Cancer Victim Finds Angels at Vickery
By Analiz González
Buckner International
(DALLAS, Texas) — Eric Virrueta leaned down and stroked his mother’s head to wake her, but as his little hand went through her hair, he was left with a fist full of it.
“My son didn’t understand what was happening to me,” said Consuelo Virrueta. “He would ask me, ‘Are you going to die?’ I’d say, ‘No, I’m not going to die because God wants me here with you.’”
Virrueta has recently become an official member of the MOPS International (Mothers of Preschoolers) program at the Buckner Vickery Wellness Center. MOPS is a program designed to help mothers of young children through relationships established in local groups.
When she learned she had cancer, Virrueta said she was sure she would die. But her worries were for her children, Daniela, 3, and Eric, 10, more than anything.
“Daniela would kiss my cheeks when my hair fell out,” she said. “And it would encourage me. But my children are so young.”

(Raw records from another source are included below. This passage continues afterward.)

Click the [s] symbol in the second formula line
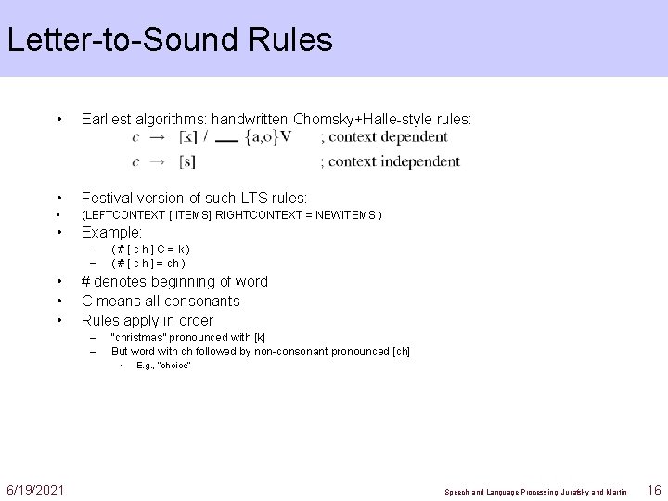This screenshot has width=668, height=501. (186, 161)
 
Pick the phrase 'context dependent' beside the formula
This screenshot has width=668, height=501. (390, 137)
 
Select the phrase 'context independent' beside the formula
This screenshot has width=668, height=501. (396, 161)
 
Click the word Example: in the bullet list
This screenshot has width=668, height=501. (111, 232)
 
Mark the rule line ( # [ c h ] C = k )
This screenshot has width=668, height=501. (149, 249)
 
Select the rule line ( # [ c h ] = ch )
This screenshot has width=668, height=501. (148, 263)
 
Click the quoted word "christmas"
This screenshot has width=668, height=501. (140, 338)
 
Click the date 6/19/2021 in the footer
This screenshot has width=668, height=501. (35, 489)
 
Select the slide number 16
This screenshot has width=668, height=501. (653, 489)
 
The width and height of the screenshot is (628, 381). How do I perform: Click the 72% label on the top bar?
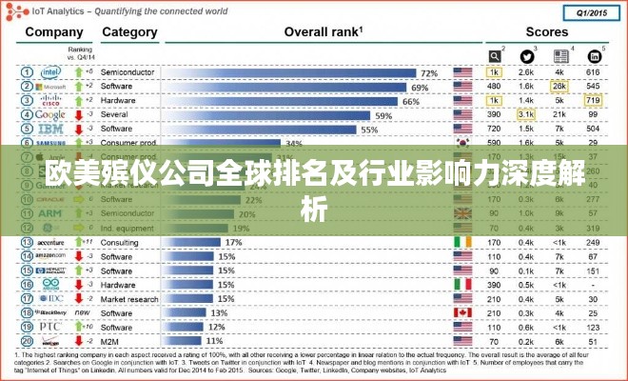pyautogui.click(x=429, y=72)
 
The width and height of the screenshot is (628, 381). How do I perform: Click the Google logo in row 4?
pyautogui.click(x=50, y=115)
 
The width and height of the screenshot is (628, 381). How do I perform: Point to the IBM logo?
pyautogui.click(x=50, y=129)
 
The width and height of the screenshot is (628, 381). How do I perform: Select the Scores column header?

Virrueta was diagnosed with breast cancer on November 2006 when she was 33. At the time, her mother was attending MOPS at Vickery and the members of the group were praying for Virrueta. So naturally, she said she started attending the meetings when she felt a little better.
Viurueta said her sickness helped draw her nearer to her family and especially to God.
“Sometimes I’d say, ‘God, if I have to die, let me die, but let me always be close to You,’” she said. “We need to put ourselves in God’s hands and let Him do His work.”
Sindy Smith, from Park Cities Baptist Church, has been driving Virrueta to doctors’ appointments when she doesn’t have a ride and has helped by babysitting her little girl when Virrueta had to go in for treatment.
Smith is one of several women from Park Cities who is involved in MOPS at Vickery.
“I’d pick her up from treatment and she would fall asleep on the ride back,” Smith said. “Sometimes I’d have to carpool for the kids and she would still sleep through everything, she was that tired.”
The Park Cities MOPS ladies often brought Consuelo dinner so she wouldn’t have to cook, but Consuelo insists that the emotional support she received from them was the biggest blessing.
“Virrueta's illness helped the ladies bond by coming together to support and encourage her,” said Maria Pacheco, coordinator of the Vickery Family Wellness Center. “Some of the women helped her with her children and with daily chores. The women dropped their pretenses and were real with one another.”
“From the very first meeting all the women, including MOPS volunteers were very open and this created a very real connection between the women,” Pacheco said. “Many people in this community are isolated and this group was a way of bringing them together.
“I have seen Virrueta change a lot in the last year,” she added. “And I believe God is raising leaders within the community to help change that community.”
In the MOPS meeting in May, Virrueta shared her testimony and smiled when the MOPS members complimented her head full of curly, black hair. She is no longer undergoing chemotherapy and now just goes for regular checkups.
“It’s my relationship with God that kept me going,” she said. “Without Him I am nothing. The peace that He gave me couldn’t come from anywhere else.
“And I am so grateful for the MOPS ladies,” she said. “They are a part of my family. God put angels in my path.”